ARMUS Embedded Linux Board

From OpenCircuits
Revision as of 07:53, 12 January 2008 by DavidCary (talk | contribs) (Reverted edits by 211.97.71.87 (Talk); changed back to last version by 84.17.160.172)
Jump to navigation Jump to search

Presentation

ARMUS, an ARM robotic processing system designed by a team of fourth-year undergraduate students in electrical engineering and computer engineering. This project intends to replace the Handy Board, the current microcontroller system used by first-year undergraduate students in our curricula with a more powerful, versatile and up- to- date technology, while preserving ease of use. Our ARMUS processing system offers high processing and memory capabilities at low energy consumption, for a price of around 300$CAD.

Here is a paper describing the whole project: Article on Armus

Specs

The board is made to run Linux. We have sucessfully built and tested the first prototype. It ran Linux 2.4 with no big issues. Since then, we have designed the second version (proto2), but never built it because we graduated. Here are the specs:

  • AT91RM9200 CPU (ARM920T core)
  • On board 32MB SDRAM and 8 MB Flash.
  • CompactFLash
  • SD/MMC trough SPI
  • 2 RS232 ports
  • JTAG/ICE port
  • LCD port on the memory bus, we used a graphical LCD of 64x128
  • 10baseT Ethernet
  • USB Host and Device
  • CAN port
  • Audio (TLC320AIC23B: stereo out, stereo in, microphone in, 44.1kHz 16 bits)
  • 48 IOs and 10 ADCs on a PIC18F8310
  • 4x dsPIC30f3010 for motor control (4 DC, 4 servo, 4 capture/compare, 4 quad encoder, 8 more ADCs)
  • Power supply is done with two switching power supplies (3.3V and 5V) to minimize power comsuption.

Design Files

Here are the whole hardware design tree. These Project files were made using Altium designer 2004 SP4. They include the schematics and the PCB files. I would gladly post a PDF version, but somehow pins number and names get affected by the operations.

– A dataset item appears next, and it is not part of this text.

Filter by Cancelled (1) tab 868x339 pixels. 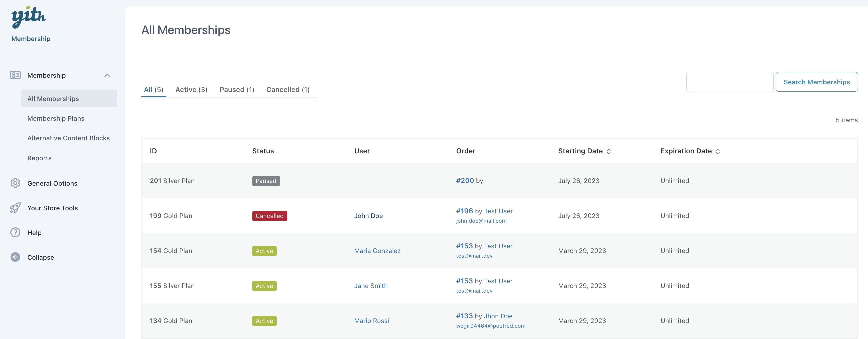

There is a free "Altium Viewer" license availlable at www.altium.com, one should be able to view the whole project with it.

Here are the Gerber files for Armus, All optimized for Sierra Proto Express, wich did a fantastic job on the first proto run at very low cost with their "no-touch 4-layer" service. To use any other fab house remember that trace/space is 6 mils, and minimum hole size is 15mils.

Software Drivers and Kernels

THIS PAGE IS UNDER CONSTRUCTION, COME BACK SOON! I still need to get the software part together...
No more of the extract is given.